Session Title:

Eating Disorders in Our Tribal Communities? Considering Minority Stress, Trauma and Risk Factors to Start the Conversation

Date- April 20 3:00-3:45 PM CT



Eating disorders are complex mental health issues of disconnection, surrounded by shame, serving as maladaptive coping mechanisms by offering a facade of power and control. Eating disorders impact sense of self, close relationships, and community surrounding those struggling. Eating disorders do not discriminate: These disorders are prevalent or more common across racial and ethnic, gender, and sexual minorities, among other marginalized communities. Eating disorders also commonly co-occur with substance and other mental health diagnoses, medical complications, and suicidality, contributing to treatment complexity and high lethality.

Minority stress has received increasing attention over the last year, notably its impact on mental health and risk. Research shows that minority stress and experiences of discrimination may contribute to eating disorders. For example, among African Americans, experiencing racism and discrimination increases the odds of struggling with Binge Eating Disorder (BED) (Assari, 2018). Some, albeit scant, research suggests that emotional distress and racism-related stress are associated with binge eating among American Indians (Clark & Winterowd, 2012). Trauma is also associated with eating disturbances. Disordered behaviors may perpetuate cycles of suffering through violent consumption, elimination, and exercise.

Treating eating disorders creates adaptive avenues for releasing and healing from the emotional pain fueling these behaviors. The limited research and discussion about eating disorders within tribal communities begs the question: Are our tribal communities struggling with this highly lethal mental illness? What impacts detecting these struggles? How can we provide high-quality treatments that are culturally sensitive to the values, strengths, and stressors impacting our diverse tribal communities?



Ashley Acle, MFT, MBA, LMFT is a clinical quality leader, mental health advocate, and consultant. Her research interests include eating disorders and mental health treatments in marginalized communities, integrating emotional expression and contextual factors.
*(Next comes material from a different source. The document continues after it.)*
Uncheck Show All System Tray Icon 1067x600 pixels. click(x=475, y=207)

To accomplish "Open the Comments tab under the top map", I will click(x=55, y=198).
She recently co-authored a systematic review on Cultural Considerations in the Treatment of Eating Disorders among Racial/Ethnic Minorities (Acle et al., 2021). Ashley is passionate about high-quality, culturally sensitive care and addressing mental health treatment disparities with technology.  She enjoys writing and speaking about mental health and eating disorders in underserved communities, using education to start dialogues and challenge shame and stigma. She has led clinical quality initiatives and served in operational roles as Regional Compliance Manager, Director of Clinical Services, and Program Director.
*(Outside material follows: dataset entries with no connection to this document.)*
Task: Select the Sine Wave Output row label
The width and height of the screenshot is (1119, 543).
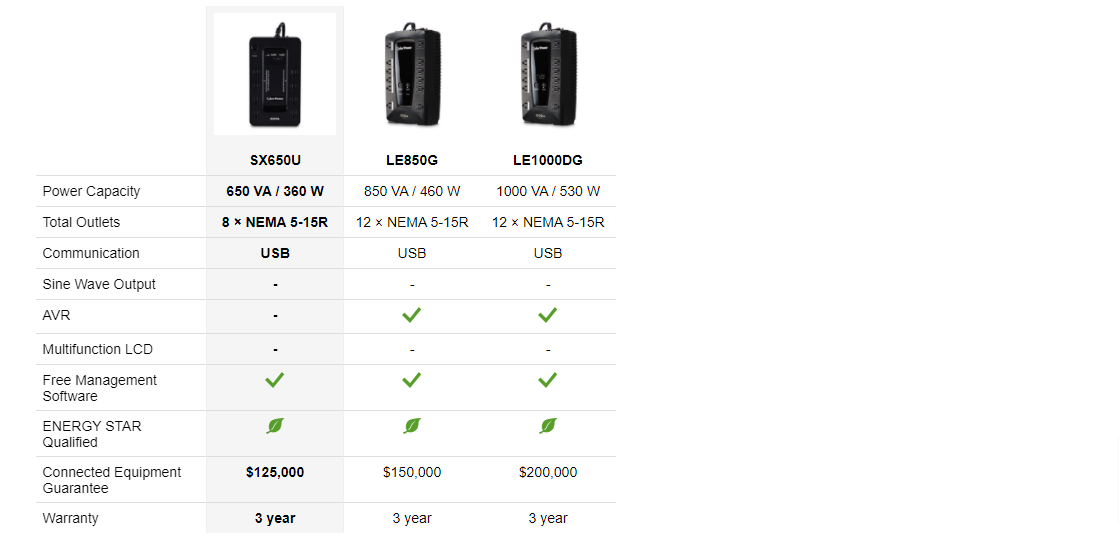Action: (99, 284)
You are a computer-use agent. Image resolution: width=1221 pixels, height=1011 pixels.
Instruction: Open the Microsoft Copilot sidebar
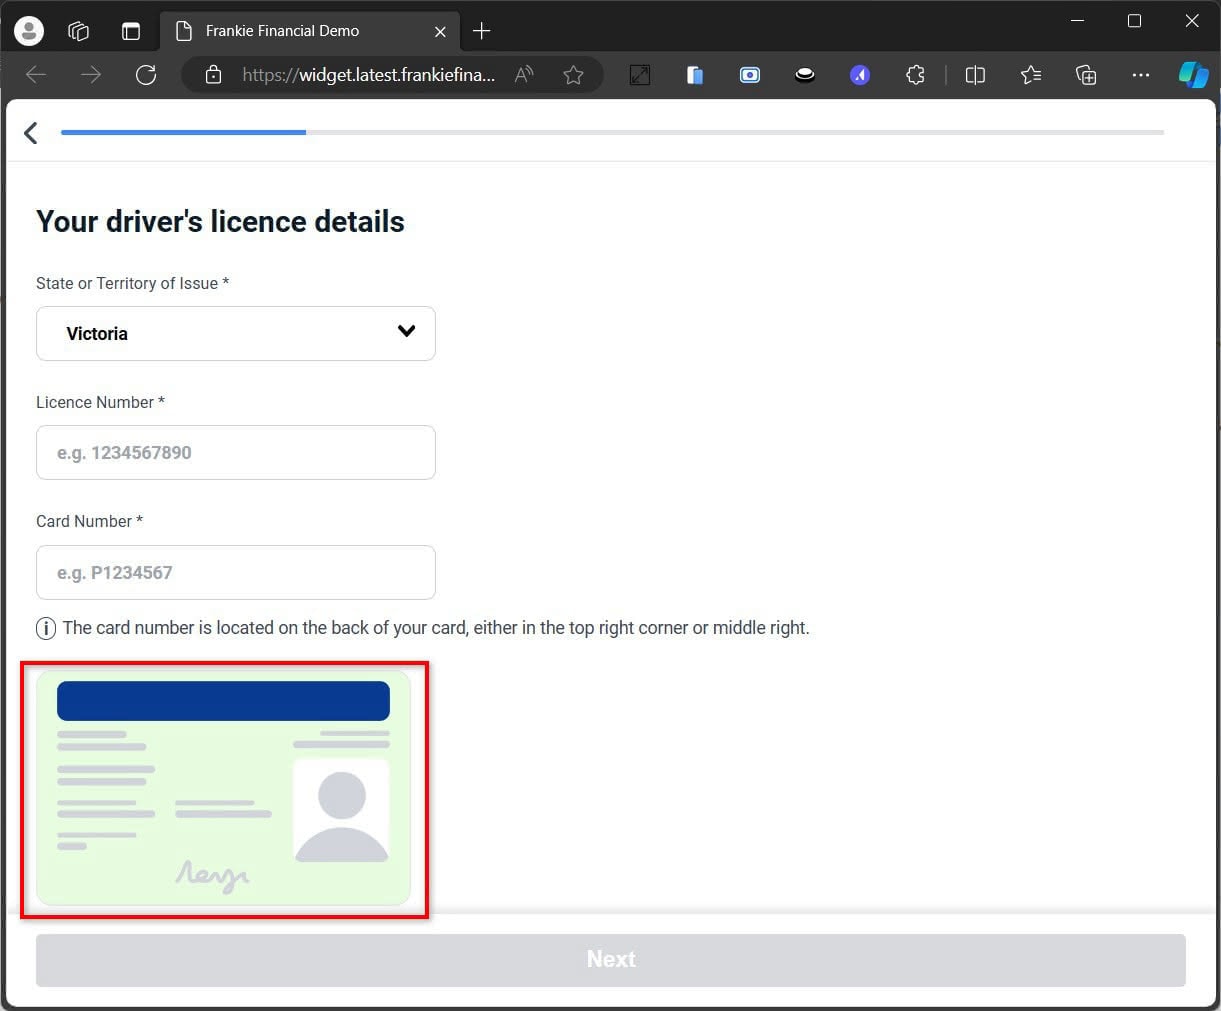1193,74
Ashley completed her Bachelor’s degree at Swarthmore College and her Master of Family Therapy at Drexel University. She is a Clinical Fellow with the American Association of Family Therapy and a Clinical Member with the California Association of Marriage and Family Therapists (CAMFT). She serves on several professional committees and organizations, including the African American Eating Disorder Professionals and Black, Indigenous, People of Color (AAEDP-BIPOC) Committee of the International Association of Eating Disorder Professionals (iaedp), and the Academy for Eating Disorders (AED).